--- Task requirements ---
Retype each line below without a single alteration.

--- Data in this exercise ---
· · · ·

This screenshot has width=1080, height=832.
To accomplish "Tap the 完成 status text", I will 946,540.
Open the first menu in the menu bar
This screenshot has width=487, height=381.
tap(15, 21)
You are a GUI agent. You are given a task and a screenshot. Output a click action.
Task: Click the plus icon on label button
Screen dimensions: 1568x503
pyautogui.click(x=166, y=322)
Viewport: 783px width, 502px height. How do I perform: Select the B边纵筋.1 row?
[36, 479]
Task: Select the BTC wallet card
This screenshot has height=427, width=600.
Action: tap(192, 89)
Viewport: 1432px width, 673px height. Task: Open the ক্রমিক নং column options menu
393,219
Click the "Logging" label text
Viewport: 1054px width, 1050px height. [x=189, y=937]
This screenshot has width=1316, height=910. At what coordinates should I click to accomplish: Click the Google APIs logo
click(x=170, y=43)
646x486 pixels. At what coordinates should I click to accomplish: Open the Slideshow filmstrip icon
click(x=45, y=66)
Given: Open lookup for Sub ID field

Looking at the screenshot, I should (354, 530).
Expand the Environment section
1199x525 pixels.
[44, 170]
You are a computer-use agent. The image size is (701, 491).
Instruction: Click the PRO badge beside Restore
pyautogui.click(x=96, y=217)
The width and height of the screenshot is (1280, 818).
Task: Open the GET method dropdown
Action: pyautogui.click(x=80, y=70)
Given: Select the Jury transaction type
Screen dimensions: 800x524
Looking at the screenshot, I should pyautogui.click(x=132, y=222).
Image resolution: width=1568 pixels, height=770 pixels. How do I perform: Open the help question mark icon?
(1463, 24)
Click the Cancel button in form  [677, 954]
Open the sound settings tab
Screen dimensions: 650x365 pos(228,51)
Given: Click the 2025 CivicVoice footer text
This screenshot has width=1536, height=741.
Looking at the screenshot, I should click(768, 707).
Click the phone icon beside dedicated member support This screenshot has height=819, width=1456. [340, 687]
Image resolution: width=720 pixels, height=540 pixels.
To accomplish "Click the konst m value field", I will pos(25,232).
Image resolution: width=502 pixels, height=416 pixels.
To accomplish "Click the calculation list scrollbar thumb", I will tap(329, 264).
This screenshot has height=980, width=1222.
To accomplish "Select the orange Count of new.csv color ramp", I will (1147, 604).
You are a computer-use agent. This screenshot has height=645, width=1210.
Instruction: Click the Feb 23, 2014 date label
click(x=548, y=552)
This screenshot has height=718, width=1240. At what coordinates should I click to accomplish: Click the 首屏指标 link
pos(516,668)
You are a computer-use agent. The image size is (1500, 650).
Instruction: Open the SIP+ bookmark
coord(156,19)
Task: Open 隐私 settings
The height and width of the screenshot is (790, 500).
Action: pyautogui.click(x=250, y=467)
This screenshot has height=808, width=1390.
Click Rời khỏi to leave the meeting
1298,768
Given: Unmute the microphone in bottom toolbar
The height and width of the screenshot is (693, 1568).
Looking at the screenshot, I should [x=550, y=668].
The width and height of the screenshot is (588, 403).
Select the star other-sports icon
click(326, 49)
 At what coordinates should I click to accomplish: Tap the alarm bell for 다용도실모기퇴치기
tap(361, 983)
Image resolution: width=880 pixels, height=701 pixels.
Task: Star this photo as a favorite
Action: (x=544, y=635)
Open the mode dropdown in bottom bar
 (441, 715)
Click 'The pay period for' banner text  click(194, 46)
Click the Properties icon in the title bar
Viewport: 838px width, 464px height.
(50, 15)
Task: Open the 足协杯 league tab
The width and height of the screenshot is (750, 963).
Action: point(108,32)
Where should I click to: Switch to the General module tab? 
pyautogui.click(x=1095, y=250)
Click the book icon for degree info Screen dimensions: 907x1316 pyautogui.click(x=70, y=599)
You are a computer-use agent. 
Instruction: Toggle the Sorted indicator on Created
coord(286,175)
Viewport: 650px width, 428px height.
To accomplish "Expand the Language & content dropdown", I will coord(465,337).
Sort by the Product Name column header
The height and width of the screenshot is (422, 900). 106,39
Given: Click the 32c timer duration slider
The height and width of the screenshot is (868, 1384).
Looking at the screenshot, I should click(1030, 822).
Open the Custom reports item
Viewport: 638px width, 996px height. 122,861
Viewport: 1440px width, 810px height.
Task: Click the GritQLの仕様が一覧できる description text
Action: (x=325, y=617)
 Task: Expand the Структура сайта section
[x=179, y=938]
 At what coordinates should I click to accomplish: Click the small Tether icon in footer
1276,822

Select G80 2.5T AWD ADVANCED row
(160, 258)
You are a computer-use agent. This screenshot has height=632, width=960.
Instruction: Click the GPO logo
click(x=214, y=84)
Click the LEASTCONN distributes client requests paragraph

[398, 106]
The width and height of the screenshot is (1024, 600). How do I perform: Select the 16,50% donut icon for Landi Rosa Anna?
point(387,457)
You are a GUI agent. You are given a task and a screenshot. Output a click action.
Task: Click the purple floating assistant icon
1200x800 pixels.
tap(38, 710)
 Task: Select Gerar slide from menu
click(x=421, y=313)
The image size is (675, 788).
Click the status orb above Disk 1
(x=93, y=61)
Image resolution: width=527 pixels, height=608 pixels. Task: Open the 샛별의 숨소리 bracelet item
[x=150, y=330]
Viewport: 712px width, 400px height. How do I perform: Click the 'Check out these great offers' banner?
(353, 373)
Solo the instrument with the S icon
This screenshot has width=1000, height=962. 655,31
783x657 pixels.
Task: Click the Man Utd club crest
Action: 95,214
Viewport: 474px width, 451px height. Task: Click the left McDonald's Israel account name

· · · ·

--- Answer ---
This screenshot has width=1080, height=832.
To accomplish "Tap the 完成 status text", I will 946,540.
Open the first menu in the menu bar
This screenshot has width=487, height=381.
tap(15, 21)
You are a GUI agent. You are given a task and a screenshot. Output a click action.
Task: Click the plus icon on label button
Screen dimensions: 1568x503
pyautogui.click(x=166, y=322)
Viewport: 783px width, 502px height. How do I perform: Select the B边纵筋.1 row?
[36, 479]
Task: Select the BTC wallet card
This screenshot has height=427, width=600.
Action: tap(192, 89)
Viewport: 1432px width, 673px height. Task: Open the ক্রমিক নং column options menu
393,219
Click the "Logging" label text
Viewport: 1054px width, 1050px height. [x=189, y=937]
This screenshot has width=1316, height=910. At what coordinates should I click to accomplish: Click the Google APIs logo
click(x=170, y=43)
646x486 pixels. At what coordinates should I click to accomplish: Open the Slideshow filmstrip icon
click(x=45, y=66)
Given: Open lookup for Sub ID field

Looking at the screenshot, I should (354, 530).
Expand the Environment section
1199x525 pixels.
[44, 170]
You are a computer-use agent. The image size is (701, 491).
Instruction: Click the PRO badge beside Restore
pyautogui.click(x=96, y=217)
The width and height of the screenshot is (1280, 818).
Task: Open the GET method dropdown
Action: pyautogui.click(x=80, y=70)
Given: Select the Jury transaction type
Screen dimensions: 800x524
Looking at the screenshot, I should pyautogui.click(x=132, y=222).
Image resolution: width=1568 pixels, height=770 pixels. How do I perform: Open the help question mark icon?
(1463, 24)
Click the Cancel button in form  [677, 954]
Open the sound settings tab
Screen dimensions: 650x365 pos(228,51)
Given: Click the 2025 CivicVoice footer text
This screenshot has width=1536, height=741.
Looking at the screenshot, I should click(768, 707).
Click the phone icon beside dedicated member support This screenshot has height=819, width=1456. [340, 687]
Image resolution: width=720 pixels, height=540 pixels.
To accomplish "Click the konst m value field", I will pos(25,232).
Image resolution: width=502 pixels, height=416 pixels.
To accomplish "Click the calculation list scrollbar thumb", I will tap(329, 264).
This screenshot has height=980, width=1222.
To accomplish "Select the orange Count of new.csv color ramp", I will (1147, 604).
You are a computer-use agent. This screenshot has height=645, width=1210.
Instruction: Click the Feb 23, 2014 date label
click(x=548, y=552)
This screenshot has height=718, width=1240. At what coordinates should I click to accomplish: Click the 首屏指标 link
pos(516,668)
You are a computer-use agent. The image size is (1500, 650).
Instruction: Open the SIP+ bookmark
coord(156,19)
Task: Open 隐私 settings
The height and width of the screenshot is (790, 500).
Action: pyautogui.click(x=250, y=467)
This screenshot has height=808, width=1390.
Click Rời khỏi to leave the meeting
1298,768
Given: Unmute the microphone in bottom toolbar
The height and width of the screenshot is (693, 1568).
Looking at the screenshot, I should [x=550, y=668].
The width and height of the screenshot is (588, 403).
Select the star other-sports icon
click(326, 49)
 At what coordinates should I click to accomplish: Tap the alarm bell for 다용도실모기퇴치기
tap(361, 983)
Image resolution: width=880 pixels, height=701 pixels.
Task: Star this photo as a favorite
Action: (x=544, y=635)
Open the mode dropdown in bottom bar
 (441, 715)
Click 'The pay period for' banner text  click(194, 46)
Click the Properties icon in the title bar
Viewport: 838px width, 464px height.
(50, 15)
Task: Open the 足协杯 league tab
The width and height of the screenshot is (750, 963).
Action: point(108,32)
Where should I click to: Switch to the General module tab? 
pyautogui.click(x=1095, y=250)
Click the book icon for degree info Screen dimensions: 907x1316 pyautogui.click(x=70, y=599)
You are a computer-use agent. 
Instruction: Toggle the Sorted indicator on Created
coord(286,175)
Viewport: 650px width, 428px height.
To accomplish "Expand the Language & content dropdown", I will coord(465,337).
Sort by the Product Name column header
The height and width of the screenshot is (422, 900). 106,39
Given: Click the 32c timer duration slider
The height and width of the screenshot is (868, 1384).
Looking at the screenshot, I should click(1030, 822).
Open the Custom reports item
Viewport: 638px width, 996px height. 122,861
Viewport: 1440px width, 810px height.
Task: Click the GritQLの仕様が一覧できる description text
Action: (x=325, y=617)
 Task: Expand the Структура сайта section
[x=179, y=938]
 At what coordinates should I click to accomplish: Click the small Tether icon in footer
1276,822

Select G80 2.5T AWD ADVANCED row
(160, 258)
You are a computer-use agent. This screenshot has height=632, width=960.
Instruction: Click the GPO logo
click(x=214, y=84)
Click the LEASTCONN distributes client requests paragraph

[398, 106]
The width and height of the screenshot is (1024, 600). How do I perform: Select the 16,50% donut icon for Landi Rosa Anna?
point(387,457)
You are a GUI agent. You are given a task and a screenshot. Output a click action.
Task: Click the purple floating assistant icon
1200x800 pixels.
tap(38, 710)
 Task: Select Gerar slide from menu
click(x=421, y=313)
The image size is (675, 788).
Click the status orb above Disk 1
(x=93, y=61)
Image resolution: width=527 pixels, height=608 pixels. Task: Open the 샛별의 숨소리 bracelet item
[x=150, y=330]
Viewport: 712px width, 400px height. How do I perform: Click the 'Check out these great offers' banner?
(353, 373)
Solo the instrument with the S icon
This screenshot has width=1000, height=962. 655,31
783x657 pixels.
Task: Click the Man Utd club crest
Action: 95,214
Viewport: 474px width, 451px height. Task: Click the left McDonald's Israel account name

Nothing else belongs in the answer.